▸ **What needs to be done**
As the lines appear below, please set them down exactly, starting at the first and finishing with the one containing "Nasz zespół (25, 2028)".

(Collected data)
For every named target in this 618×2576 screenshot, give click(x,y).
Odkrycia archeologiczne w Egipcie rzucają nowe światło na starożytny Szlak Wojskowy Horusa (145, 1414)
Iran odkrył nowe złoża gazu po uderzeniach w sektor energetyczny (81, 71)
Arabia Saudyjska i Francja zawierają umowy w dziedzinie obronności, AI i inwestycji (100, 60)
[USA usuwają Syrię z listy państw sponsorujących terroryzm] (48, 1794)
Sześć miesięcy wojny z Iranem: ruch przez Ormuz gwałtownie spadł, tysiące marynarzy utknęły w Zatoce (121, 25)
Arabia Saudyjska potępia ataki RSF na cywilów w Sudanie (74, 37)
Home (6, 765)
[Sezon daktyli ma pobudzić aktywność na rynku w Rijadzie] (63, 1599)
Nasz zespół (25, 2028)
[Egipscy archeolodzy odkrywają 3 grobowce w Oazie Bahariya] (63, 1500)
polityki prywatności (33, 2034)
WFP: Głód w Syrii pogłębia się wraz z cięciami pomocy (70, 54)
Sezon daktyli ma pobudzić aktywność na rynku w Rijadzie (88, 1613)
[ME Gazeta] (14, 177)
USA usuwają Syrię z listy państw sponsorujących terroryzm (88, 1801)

▸ **Task output**
For every named target in this 618×2576 screenshot, give click(x,y).
Odkrycia archeologiczne w Egipcie rzucają nowe światło na starożytny Szlak Wojskowy Horusa (145, 1414)
Iran odkrył nowe złoża gazu po uderzeniach w sektor energetyczny (81, 71)
Arabia Saudyjska i Francja zawierają umowy w dziedzinie obronności, AI i inwestycji (100, 60)
[USA usuwają Syrię z listy państw sponsorujących terroryzm] (48, 1794)
Sześć miesięcy wojny z Iranem: ruch przez Ormuz gwałtownie spadł, tysiące marynarzy utknęły w Zatoce (121, 25)
Arabia Saudyjska potępia ataki RSF na cywilów w Sudanie (74, 37)
Home (6, 765)
[Sezon daktyli ma pobudzić aktywność na rynku w Rijadzie] (63, 1599)
Nasz zespół (25, 2028)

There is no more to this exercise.